Le rythme bihebdomadaire est tenu sur toute l’année scolaire, même lorsque des élèves de plus en plus nombreux n’ont plus de difficultés de décodage : si, pour les élèves les moins avancés, ce sont encore des moments indispensables au développement de cette compétence, ce sont pour les autres autant d’occasions de renouveler leur plaisir à ces formes d’écriture « décalée », ces usages poétiques de la langue.
1.2. Des situations différentes pour des apprentissages complémentaires
Au-delà de l’implication individuelle qu’elles provoquent, les activités d’écriture rendent possible la compréhension du fonctionnement des textes en même temps que l’appropriation de la langue française : les codes orthographiques, la syntaxe de la phrase, la morphologie verbale, un vocabulaire plus étendu et rigoureux. Cependant, chaque activité d’écriture ne prend pas également en compte toutes ces composantes : les différentes propositions se complètent donc de façon à faire travailler un ensemble de compétences au coeur des apprentissages fondamentaux.
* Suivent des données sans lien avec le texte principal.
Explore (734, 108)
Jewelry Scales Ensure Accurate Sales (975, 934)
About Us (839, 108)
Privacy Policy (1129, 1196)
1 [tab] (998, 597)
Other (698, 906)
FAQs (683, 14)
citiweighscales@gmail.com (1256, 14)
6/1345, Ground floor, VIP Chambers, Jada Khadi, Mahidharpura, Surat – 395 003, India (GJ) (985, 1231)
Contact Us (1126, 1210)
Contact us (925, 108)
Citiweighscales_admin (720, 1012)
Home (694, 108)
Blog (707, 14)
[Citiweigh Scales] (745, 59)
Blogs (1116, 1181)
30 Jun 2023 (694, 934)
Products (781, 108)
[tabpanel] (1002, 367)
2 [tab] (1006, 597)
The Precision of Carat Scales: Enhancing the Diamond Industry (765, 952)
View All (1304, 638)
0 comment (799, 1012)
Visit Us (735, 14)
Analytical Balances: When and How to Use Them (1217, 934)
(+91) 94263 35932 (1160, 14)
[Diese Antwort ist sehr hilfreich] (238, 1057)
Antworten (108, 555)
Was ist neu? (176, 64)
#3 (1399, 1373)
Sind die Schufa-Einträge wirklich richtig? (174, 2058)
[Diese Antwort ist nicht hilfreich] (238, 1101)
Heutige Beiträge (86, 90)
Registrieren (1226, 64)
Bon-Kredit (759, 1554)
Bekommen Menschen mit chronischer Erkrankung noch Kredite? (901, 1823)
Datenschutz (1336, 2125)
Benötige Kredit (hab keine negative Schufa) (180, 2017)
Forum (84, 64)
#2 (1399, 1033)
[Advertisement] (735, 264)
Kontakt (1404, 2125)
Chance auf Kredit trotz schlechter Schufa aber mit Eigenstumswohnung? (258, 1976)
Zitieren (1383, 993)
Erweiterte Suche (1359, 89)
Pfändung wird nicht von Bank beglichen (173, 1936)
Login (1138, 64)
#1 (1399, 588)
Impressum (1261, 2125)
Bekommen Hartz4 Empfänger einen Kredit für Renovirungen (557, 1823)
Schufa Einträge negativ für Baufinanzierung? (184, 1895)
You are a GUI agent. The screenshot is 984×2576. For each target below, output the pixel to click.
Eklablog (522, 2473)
* Comptines et jeux de rimes
Pour élaborer leurs comptines ou jeux de rimes, les élèves ont déjà pris l’habitude, en GS, de rechercher individuellement, dans des imagiers, les mots qui présentent une rime phonique : ils se familiarisent ainsi avec la diversité des variations orthographiques caractéristiques de la langue française. A cette fin, des imagiers aussi variés que possible (thématiques, alphabétiques, utilisant ou non l’écriture cursive) sont mis à leur disposition – la classe possède une quarantaine d’imagiers différents, certains en plusieurs exemplaires.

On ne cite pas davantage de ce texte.